Okazaki fragment maturation involves α-segment error editing by the mammalian FEN1/MutSα functional complex

During nuclear DNA replication, proofreading-deficient DNA polymerase α (Pol α) initiates Okazaki fragment synthesis with lower fidelity than bulk replication by proofreading-proficient Pol δ or Pol ε. Here, we provide evidence that the exonuclease activity of mammalian flap endonuclease (FEN1) excises Pol α replication errors in a MutSα-dependent, MutLα-independent mismatch repair process we call Pol α-segment error editing (AEE).
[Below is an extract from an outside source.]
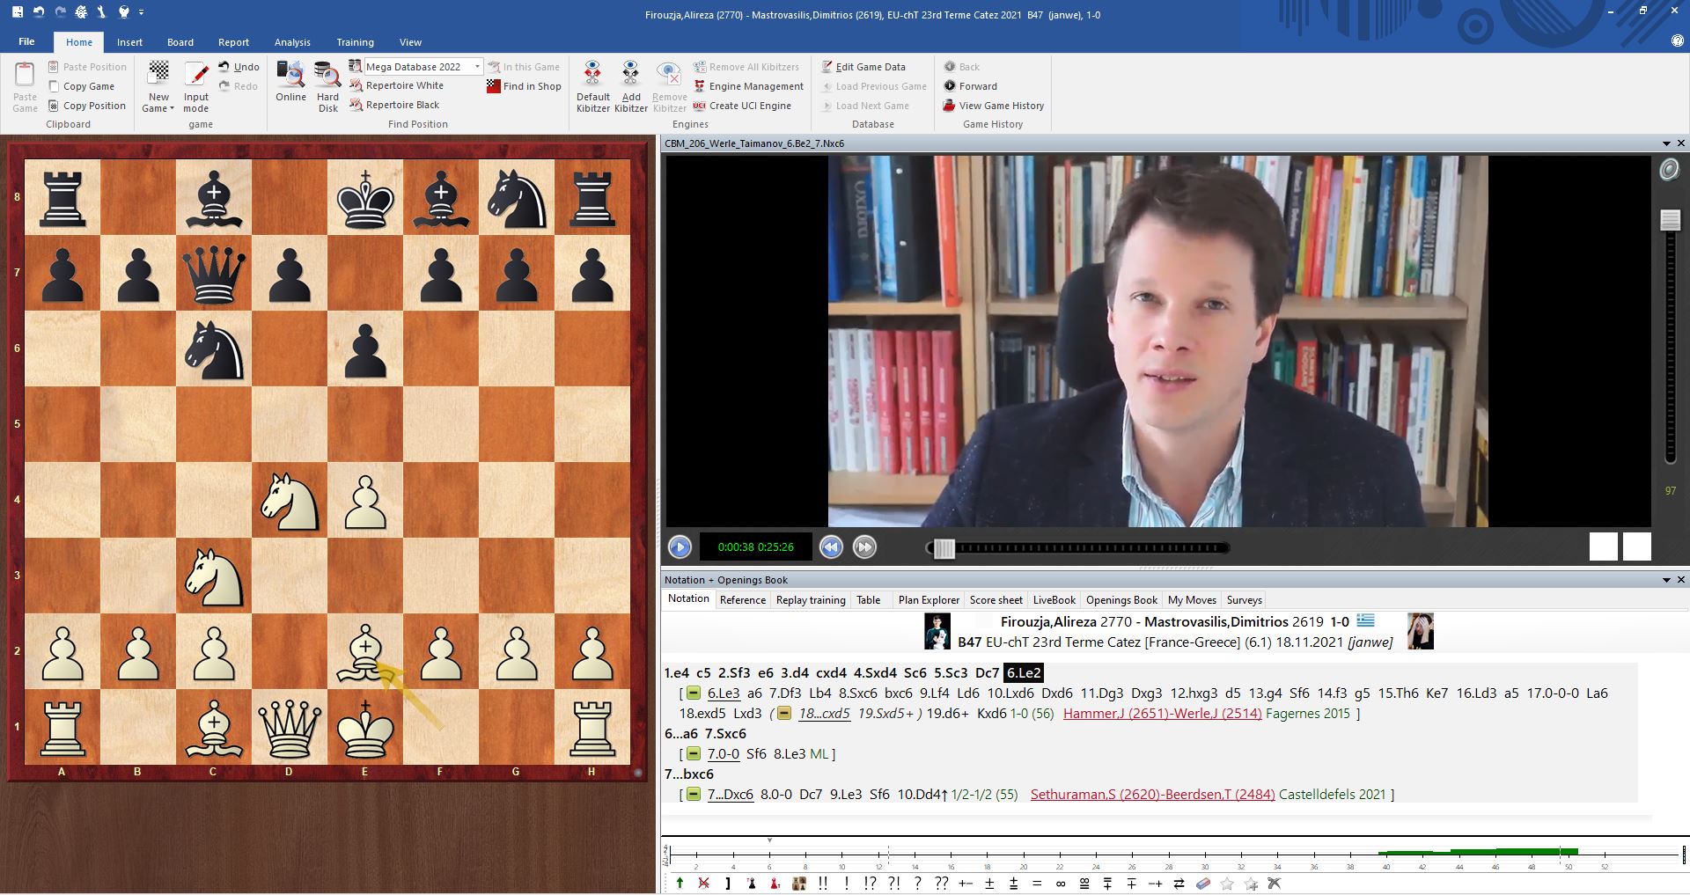This screenshot has width=1690, height=895.
Task: Click the Add Kibitzer icon
Action: point(630,76)
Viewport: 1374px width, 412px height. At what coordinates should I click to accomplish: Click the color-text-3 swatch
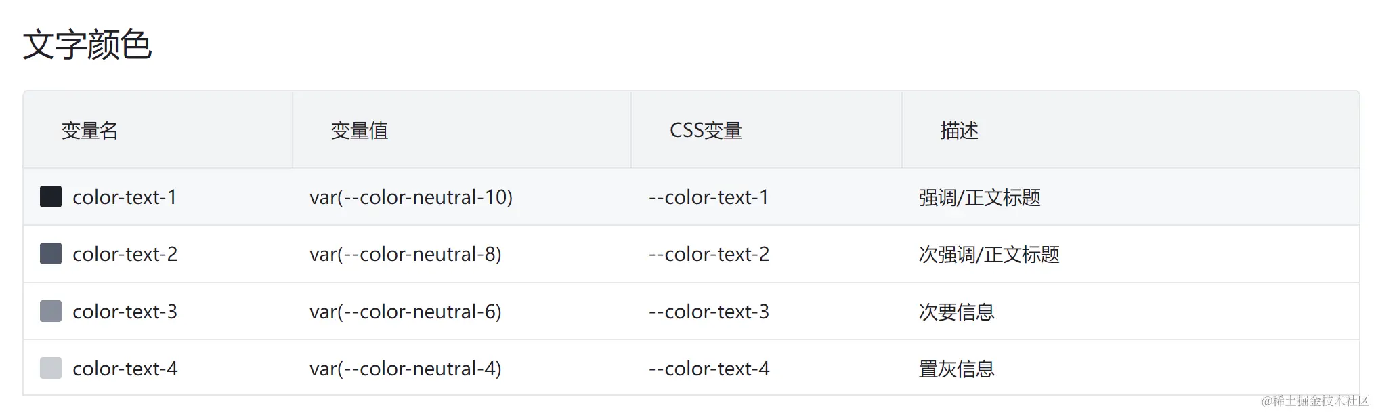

We show that MSH2 interacts with FEN1 and facilitates its nuclease activity to remove mismatches near the 5′ ends of DNA substrates. Mouse cells and mice encoding FEN1 mutations display AEE deficiency, a strong mutator phenotype, enhanced cellular transformation, and increased cancer susceptibility. The results identify a novel role for FEN1 in a specialized mismatch repair pathway and a new cancer etiological mechanism. Synopsis Okazaki fragment synthesis during eukaryotic DNA replication is initiated by proofreading-deficient DNA polymerase α, requiring a dedicated repair process during Okazaki fragment maturation. This Pol alpha-segment error editing (AEE) involves the exonuclease activity of flap endonuclease (FEN1) in cooperation with MutSα mismatch repair protein. MutSα recognizes mismatches near the 5′ end of the DNA nick left after RNA primer flap cleavage. MutSα interacts with FEN1 and stimulates mismatch removal by FEN1 exonuclease activity. Defects in AEE lead to increased genome instability and cancer susceptibility. The key role of proofreading-deficient DNA polymerase α in initiating Okazaki fragment synthesis requires mismatch removal by a dedicated DNA repair process involving mammalian flap endonuclease.